%%
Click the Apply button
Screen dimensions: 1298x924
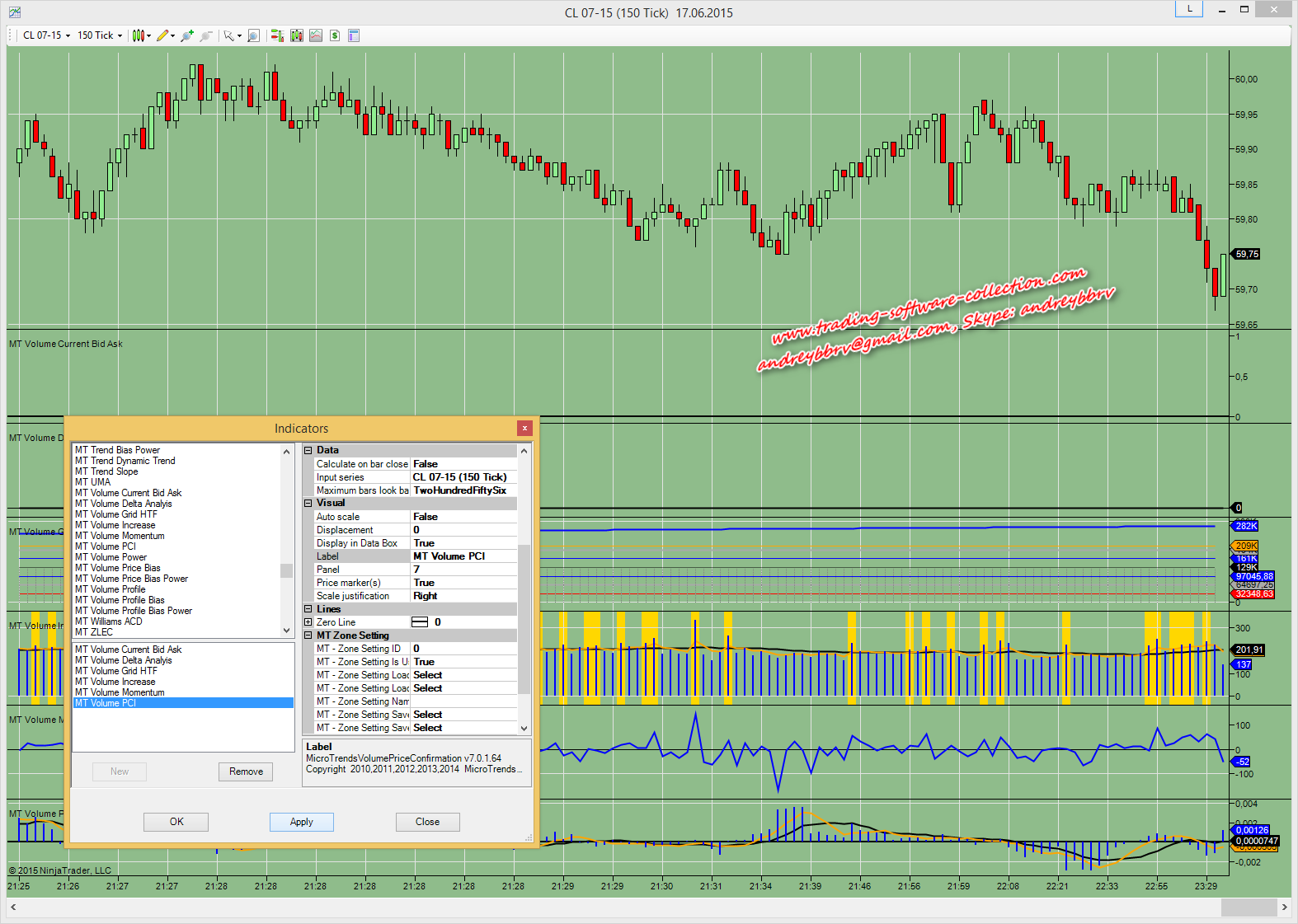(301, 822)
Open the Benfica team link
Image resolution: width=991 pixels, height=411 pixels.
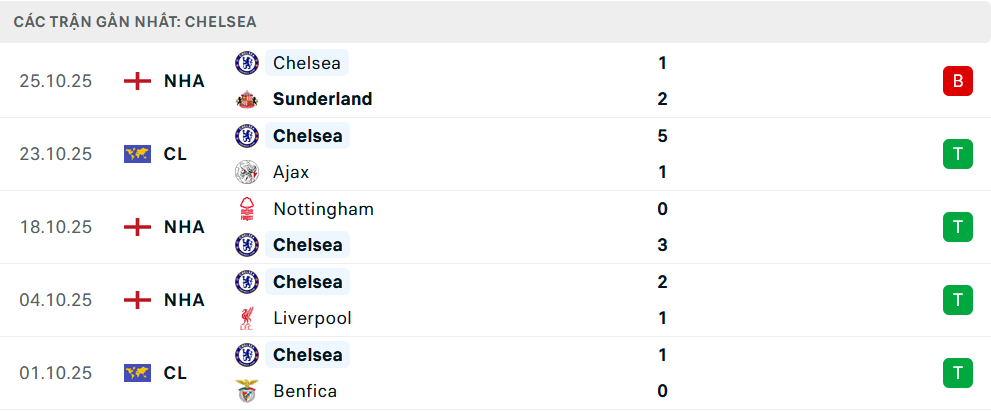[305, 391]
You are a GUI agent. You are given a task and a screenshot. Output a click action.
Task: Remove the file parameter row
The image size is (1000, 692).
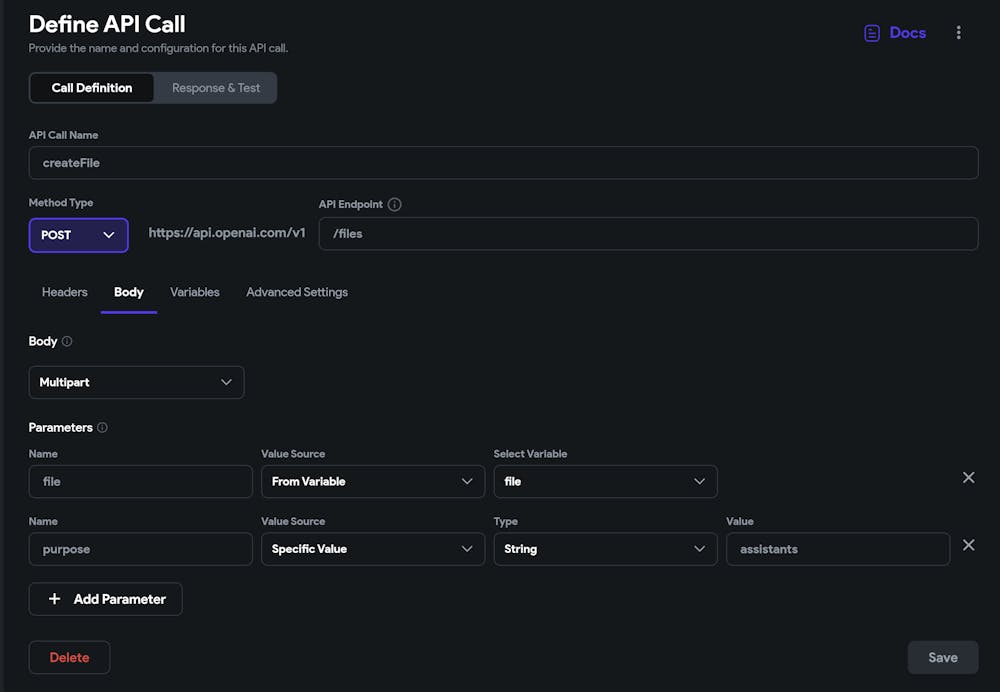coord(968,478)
%%
Try it: Reproduce the whole of the data, word for word, and omit its pictures.

Answer to this problem:
Click the Apply button
Screen dimensions: 1298x924
(301, 822)
Open the Benfica team link
Image resolution: width=991 pixels, height=411 pixels.
[305, 391]
You are a GUI agent. You are given a task and a screenshot. Output a click action.
Task: Remove the file parameter row
The image size is (1000, 692).
coord(968,478)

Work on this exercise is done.